Dark House (Movie Review)

Mike S's rating: ★ Director: Darin Scott | Release Date: 2009

With Halloween looming around the bend, my viewing habits turn towards the tried and true horror tropes. Werewolf tales, ghost stories and classic monster movies elbow found footage, home invasion and low budget slashers aside and make their way to the front of the queue. As the 31st closes in, I find fewer things more satisfying than a subtle, well crafted haunted house film that chills me to my marrow and raises the hair on the back of my neck.

“Dark House” is most definitely not that kind of movie. A disaster on all levels, it's the kind of film that forces me to question if the ninety minute investment of my time could have been better spent cat wrangling or setting up an underground bum fighting ring.

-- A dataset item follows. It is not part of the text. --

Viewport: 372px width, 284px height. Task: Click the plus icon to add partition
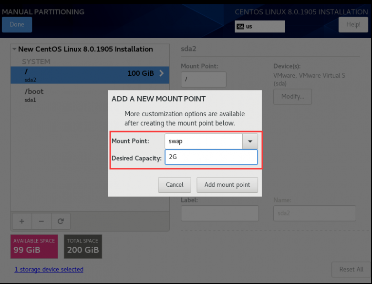point(21,221)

“Dark House” begins with a ten year old girl walking into the spooky neighborhood orphanage on a dare from friends. She stumbles into a charnel house, one which the pulpy, gore streaked remains of a half dozen children litter the floor. Standing in the kitchen is the home's matron, a religious wing nut who seeks absolution by thrusting her own hand into the kitchen disposal and flicking on the power. It's the high point of the film, with a glimmer of promise before the rails come off.

Fast forward fourteen years later and we meet Claire(Meghan Ory) on her therapists couch. Though she can't recall the specifics, the events of that day have damaged the young woman to the point where she needs heavy meds to function. Her shrink, in an extraordinary head scratching moment of bad psychiatry suggests Claire head back to the now abandoned death house to seek closure. In a rare sane moment, Claire responds that this is a terrible idea, and that her meds are dampening her spirit because she wants to be an actress god dammit and actresses ned to FEEL. Ugh.

We're then introduced to the rest of a cast via Claire's acting class. As you might guess, they come straight out of central casting for a horror film: angry goth chick, blonde sexpot, black guy, class clown and hunky love interest. Into the lives of this future group of baristas saunters Walton Rey (The Re-Animator himself, Jeffrey Coombs) with a paid gig for the group. Rey owns a number of haunted theme parks and has purchased the murder house with plans to turn it into his greatest attraction yet! He wants the class to act as guides and players and of course Claire changes her stance, leading the charge to take the gig, because everybody knows Phillip Seymour Hoffman got his big break when he was discovered playing the costumed mascot of a crocodile themed mini-golf course.

I think we all cherish Coombs for his role as Dr. Herbert West, but his turn here is flat out awful, Coombs is in full-on “THAT'S SHOW BUSINESS” mode here, and he comes of like a 1940's tycoon. Every utterance from his mouth comes across like the spiraled ham your grandmother severs for Easter dinner. It's just painful to sit through. It's so bad that Bruce Campbell texted him during the shoot to tell him “enough already. Tone it down a bit”.

Along with Rey and the class, a pair of cub reporters writing about the attraction are on hand for the tour, and to pad the body count. Now, you would figure that if one purchased a home where a crime so notorious went down the house stood vacant for a decade and a half, you would incorporate the history into the show. However, you're only thinking that because you have a rough notion about decent storytelling. Instead of a house full of vengeful dead children, “Dark House” has the unquiet spirit of the orphanage's matron inflicting a virus on the super computer that runs the show, causing the attraction's hologram images of monsters and killers to spring to life and reign death on the group. It's an idea every bit as stupid in execution as it reads on the page.

The last half of the film finds the group getting picked off while they scamper about in shrill fashion. It's an extended sequence devoid of tension, crafted with the best CGI 1987 can offer and completely free of any surprises whatsoever. There's a flash back to past where we get a “big reveal” about Claire, and then there's a tacked on epilogue and we're all free to go home.

Under normal circumstances “Dark House” would just be another bad horror movie, no different from the pile of junk that clutters the Netflix landscape. What makes the film all the more disappointing is the presence of the Fangoria logo on the cover art. Granted the publication doesn't hold the sway it once did, but any self respecting horror fan has to have a truck load of warm memories with regards to what was once the gore lover's bible. When they briefly entered the film distribution business, you would think those behind the imprint would know what doesn't work when it comes to genre films. The idea that they'd put their seal of approval on a film so trite and devoid of intelligence just pushes Fango further down the road of irrelevance.